» **Extrait de page**
╔══

Soyez donc les bienvenus, amis du Nord, de l'Est ou du Sud, vous tous qui, oubliant que les pays ont des frontières, êtes venus vous asseoir ici, pour nous prouver que ce n'est pas une chimère de penser au désarmement et à l'arbitrage.

D'ailleurs, ne sommes-nous pas au lendemain du voyage de Sa Majesté Edouard VII et de M. Emile Loubet, à la veille de celui du roi Victor-Emanuel III, à Paris; n'avons-nous pas ici même S. A. S. le prince Albert de Monaco, le Mécène de la Paix et de la Science, M. d'Estournelles de Constant, l'admirable promoteur de l'entente cordiale qui aboutira à une paix durable et solidement garantie?

Dimanche prochain, M. le ministre du Commerce affirmera à son tour, à nos fêtes du Havre, que le temps est venu où le commerce et l'industrie, s'appuyant sur la science et la paix, peuvent désormais prendre leur essor et verser sur le monde les trésors promis à l'homme.

Or, quelle ville pouvait se réjouir davantage du triomphe de l'idée pacifique, si ce n'est Rouen, cette ruche laborieuse autour de laquelle sont venues se grouper d'autres colonies ouvrières, apportant l'aisance et le bienêtre tout le long du flot argenté de la Seine?

C'est par la paix que Rouen a pu se développer, c'est par la paix aussi que les Etats-Unis d'Europe rivaliseront avec ceux d'Amérique pour le plus grand bonheur des citoyens.

C'est aussi par le travail que nous comptons prospérer. Parmi nos adhérents, nous avons eu le plaisir de lire les noms de groupements ouvriers, syndicats. coopératives, bourses du travail; de nombreuses chambres de commerce ont récemment porté leur attention sur le projet Barclay; il y a à l'heure actuelle, dans le monde qui pense et agit, une attente, presque une angoisse.

Que sera l'avenir, murmure l'Europe?

L'avenir, l'avenir est à nous. Je suis de ceux qui croient que le marteau du forgeron a définitivement broyé l'épée du soldat, que bientôt les fusils ne serviront plus qu'aux parades des fêtes officielles.

╚══

» **Données**
╔══

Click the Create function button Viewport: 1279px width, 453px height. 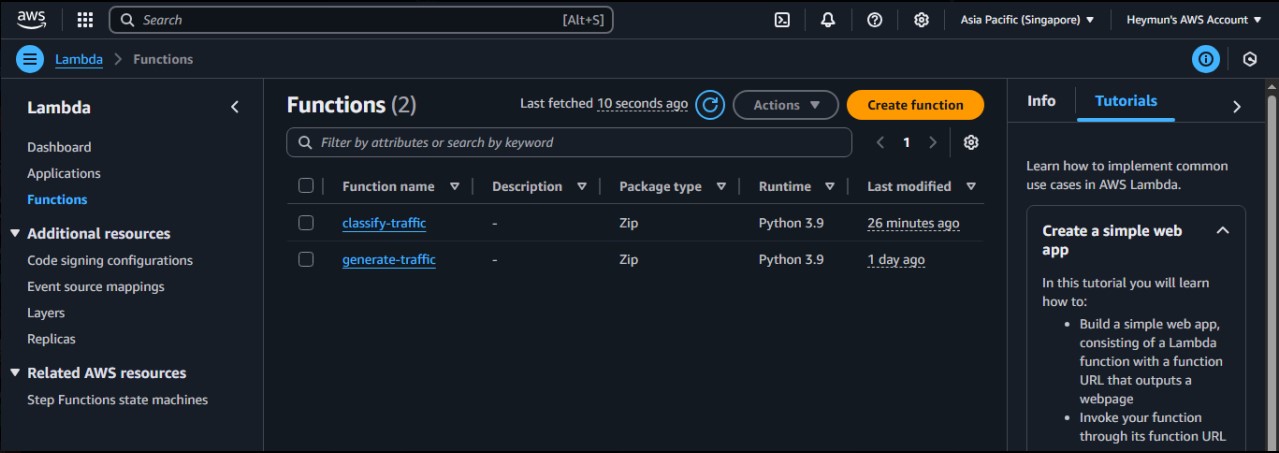coord(915,105)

╚══

» **Exercices**
1. Relevez toutes les personnes désignées par leur nom dans le paragraphe de l'extrait qui commence par « D'ailleurs, ne sommes-nous pas ».
2. Répondez brièvement à ces questions d'après l'extrait.
(a) Où le ministre du Commerce doit-il prendre la parole dimanche prochain ?
(b) Sur quel projet de nombreuses chambres de commerce ont-elles récemment porté leur attention ?
(c) D'après l'orateur, à quoi serviront bientôt les fusils ?
La liste de données n'a aucun rapport avec l'extrait.

» **Corrigé**
1.
- Sa Majesté Edouard VII
- M. Emile Loubet
- le roi Victor-Emanuel III
- S. A. S. le prince Albert de Monaco
- M. d'Estournelles de Constant

2.
(a) Aux fêtes du Havre.
(b) Sur le projet Barclay.
(c) Ils ne serviront plus qu'aux parades des fêtes officielles.